* DATA SUPPLIED:
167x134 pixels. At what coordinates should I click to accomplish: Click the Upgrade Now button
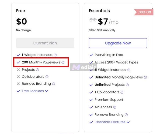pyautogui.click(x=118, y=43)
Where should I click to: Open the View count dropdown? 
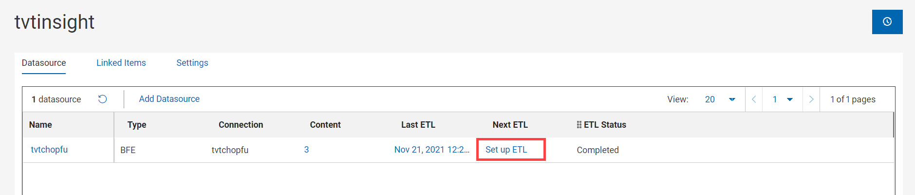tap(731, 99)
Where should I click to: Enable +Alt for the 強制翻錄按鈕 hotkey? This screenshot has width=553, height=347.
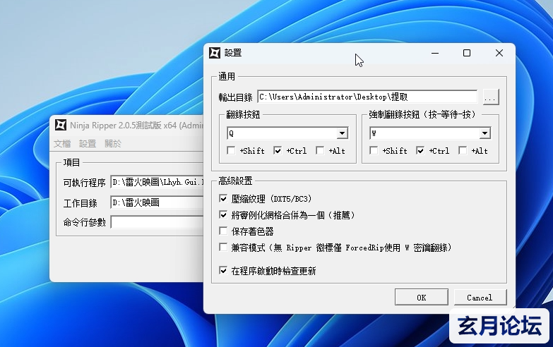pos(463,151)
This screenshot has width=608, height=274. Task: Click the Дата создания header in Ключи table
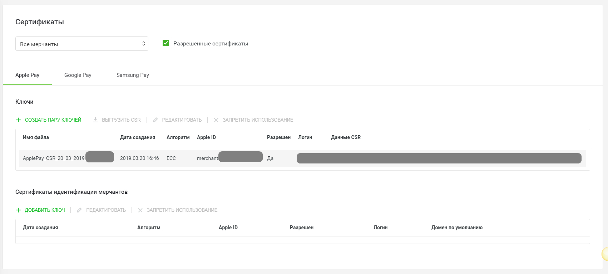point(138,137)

* WHAT TO PRODUCE:
Copy the data word for word. Pictures do not go in the copy.

* FINISHED TASK:
167x134 pixels. At what coordinates should I click to accomplish: Click the Upgrade Now button
pyautogui.click(x=118, y=43)
Where should I click to: Open the View count dropdown? 
tap(731, 99)
Where should I click to: Enable +Alt for the 強制翻錄按鈕 hotkey? This screenshot has width=553, height=347.
pos(463,151)
This screenshot has width=608, height=274. Task: Click the Дата создания header in Ключи table
point(138,137)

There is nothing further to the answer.